:: Task description ::
Please reproduce all of the records below word for word, with every line kept unchanged and in its original order.
## begin
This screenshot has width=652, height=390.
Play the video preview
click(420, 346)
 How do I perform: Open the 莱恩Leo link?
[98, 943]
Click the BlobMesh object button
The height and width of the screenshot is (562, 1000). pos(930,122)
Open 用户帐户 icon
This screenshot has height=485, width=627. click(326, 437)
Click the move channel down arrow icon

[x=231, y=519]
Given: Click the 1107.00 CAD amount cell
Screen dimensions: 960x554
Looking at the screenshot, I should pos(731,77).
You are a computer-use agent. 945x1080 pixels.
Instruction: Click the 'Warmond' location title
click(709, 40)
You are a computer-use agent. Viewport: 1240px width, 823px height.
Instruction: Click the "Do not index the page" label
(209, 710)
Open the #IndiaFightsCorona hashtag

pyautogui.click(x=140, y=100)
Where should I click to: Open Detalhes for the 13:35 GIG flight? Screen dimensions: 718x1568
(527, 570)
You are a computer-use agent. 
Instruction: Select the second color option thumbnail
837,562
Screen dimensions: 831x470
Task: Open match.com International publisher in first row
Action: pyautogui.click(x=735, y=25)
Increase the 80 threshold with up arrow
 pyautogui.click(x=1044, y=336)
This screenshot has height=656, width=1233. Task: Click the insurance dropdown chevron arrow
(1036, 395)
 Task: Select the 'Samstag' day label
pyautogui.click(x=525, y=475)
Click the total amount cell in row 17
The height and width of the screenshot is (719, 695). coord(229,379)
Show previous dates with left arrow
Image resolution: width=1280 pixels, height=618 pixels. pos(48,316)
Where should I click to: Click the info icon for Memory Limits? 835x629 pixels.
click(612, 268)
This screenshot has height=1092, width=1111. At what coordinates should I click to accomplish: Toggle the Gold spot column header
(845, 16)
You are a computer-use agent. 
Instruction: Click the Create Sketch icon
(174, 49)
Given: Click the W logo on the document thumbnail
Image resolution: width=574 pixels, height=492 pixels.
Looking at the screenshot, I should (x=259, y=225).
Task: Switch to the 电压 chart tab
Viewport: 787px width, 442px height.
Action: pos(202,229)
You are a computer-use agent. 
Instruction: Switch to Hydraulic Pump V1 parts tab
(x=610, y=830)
## end
:: Expected answer ::
This screenshot has width=652, height=390.
Play the video preview
click(420, 346)
 How do I perform: Open the 莱恩Leo link?
[98, 943]
Click the BlobMesh object button
The height and width of the screenshot is (562, 1000). pos(930,122)
Open 用户帐户 icon
This screenshot has height=485, width=627. click(326, 437)
Click the move channel down arrow icon

[x=231, y=519]
Given: Click the 1107.00 CAD amount cell
Screen dimensions: 960x554
Looking at the screenshot, I should pos(731,77).
You are a computer-use agent. 945x1080 pixels.
Instruction: Click the 'Warmond' location title
click(709, 40)
You are a computer-use agent. Viewport: 1240px width, 823px height.
Instruction: Click the "Do not index the page" label
(209, 710)
Open the #IndiaFightsCorona hashtag

pyautogui.click(x=140, y=100)
Where should I click to: Open Detalhes for the 13:35 GIG flight? Screen dimensions: 718x1568
(527, 570)
You are a computer-use agent. 
Instruction: Select the second color option thumbnail
837,562
Screen dimensions: 831x470
Task: Open match.com International publisher in first row
Action: pyautogui.click(x=735, y=25)
Increase the 80 threshold with up arrow
 pyautogui.click(x=1044, y=336)
This screenshot has height=656, width=1233. Task: Click the insurance dropdown chevron arrow
(1036, 395)
 Task: Select the 'Samstag' day label
pyautogui.click(x=525, y=475)
Click the total amount cell in row 17
The height and width of the screenshot is (719, 695). coord(229,379)
Show previous dates with left arrow
Image resolution: width=1280 pixels, height=618 pixels. pos(48,316)
Where should I click to: Click the info icon for Memory Limits? 835x629 pixels.
click(612, 268)
This screenshot has height=1092, width=1111. At what coordinates should I click to accomplish: Toggle the Gold spot column header
(845, 16)
You are a computer-use agent. 
Instruction: Click the Create Sketch icon
(174, 49)
Given: Click the W logo on the document thumbnail
Image resolution: width=574 pixels, height=492 pixels.
Looking at the screenshot, I should (x=259, y=225).
Task: Switch to the 电压 chart tab
Viewport: 787px width, 442px height.
Action: pos(202,229)
You are a computer-use agent. 
Instruction: Switch to Hydraulic Pump V1 parts tab
(x=610, y=830)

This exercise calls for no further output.